Most common nutrition questions: Finally answered
FEBRUARY 17, 2020
For a large majority of humans, food can be an emotional topic. Many of us want to put on weight, many want to lose it, while others simply want to maintain their current weight. This means that our diet is a sensitive issue that most of us are always playing catch up with to reach a particular goal. This has led to a lot of misinformation, myths and confusion on the topic of diet. Today we bring to you a special article that looks at the most common questions nutritionists are asked and what the right answer to that question is.
Is breakfast really the most important meal of the day?
One of the most famous pieces of advice when it comes to diet is to ‘eat breakfast like a king, lunch like a prince and dinner like a pauper.’ This school of thought states that regularly eating breakfast helps weight loss by increasing metabolism and boosting satiety. However, if you are a person who manages just fine without breakfast and actually finds it beneficial to skip breakfast, then there is no reason to start eating it now. Studies have found that skipping breakfast could lead to weight loss as this reduces the total number of calories consumed in a day. In the same vein, there have been studies which found that those who skipped breakfast lost less weight on average. For every study that shows breakfast is beneficial, there is another that shows the opposite. The short answer is that research on this topic is mostly inconclusive. Stick to what works for you and your body instead of simply believing popular opinion.
Should I be worried about gluten?
A gluten-free diet is advised to people with celiac disease, gluten intolerance and even in certain cases of irritable bowel syndrome. Gluten is a protein generally found in wheat, barley and rye. For individuals with the above-mentioned issues, gluten can be difficult to break down and digest for their bodies. However, there has been no study which proves that eating a gluten-free diet results in any substantial health benefits. And yet, going gluten-free has become a trend today amongst many people. Completely cutting gluten out from your diet can be expensive, emotionally taxing and even affect your social life. Every time you enjoy baked coconut laddus with your friends, you might now wonder whether those laddus are gluten-free or not. An individual should only consider staying away from gluten if it has been specifically recommended by a doctor or a dietitian. In instances where this is not the case, a gluten-free diet has no remarkable benefits and can actually have significant drawbacks.
Is consuming fat bad for me?
Most people incorrectly assume that the fat in our diet is what leads to fat accumulation on our bodies. This couldn’t be further from the truth. Polyunsaturated fats are essential for bodily functions such as blood clotting, muscle movement and regulating inflammation in the body. These fats are not naturally produced in our body, which means we must consume these fats through our diet. To know which fats are good for you and which ones have negative effects take a look at the article we have comparing the two.

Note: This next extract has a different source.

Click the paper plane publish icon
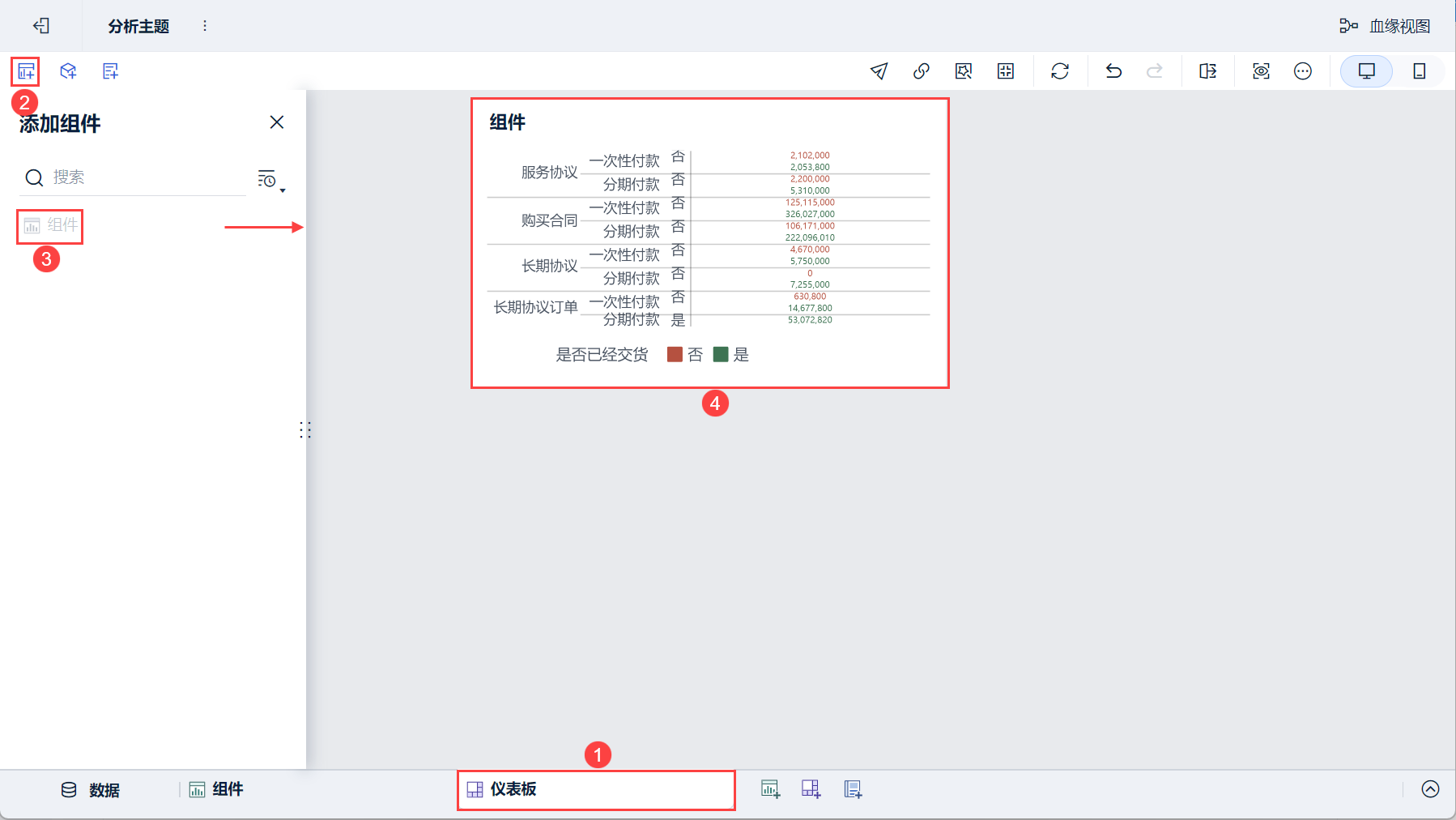Viewport: 1456px width, 820px height. click(x=879, y=71)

Do I have to stop consuming sugar?
Another popular question that many dieticians face is whether they should remove all sugar from their diet. Completely cutting off sugar is never recommended by dieticians, as this creates a mentality where you have to think about and measure everything you consume. A minor slip-up in such a diet can lead to stress and further sugar cravings to deal with this stress. When it comes to sugar the true culprits are often processed or refined sugars. We would suggest consuming these in moderation instead of trying to cut them all out at once. You can still consume natural sugars found in fruits and dairy products or eat healthy snacks that are made from all-natural ingredients.
Each and every person living on the planet is different. We all have different habits, likes and dislikes, and genetic and cultural traits that affect us in different ways. Most dieticians maintain that the answers to your nutritional requirements change based on your health, habits, lifestyle and other personal factors. Simply reading something on the internet or talking to a friend is not enough to determine whether it will apply to your body or not. Test these answers out for yourself to see how effective they are for you. Keep the methods that work for you and leave the unneeded information to others. That is the secret to nutritional advice that will make a difference.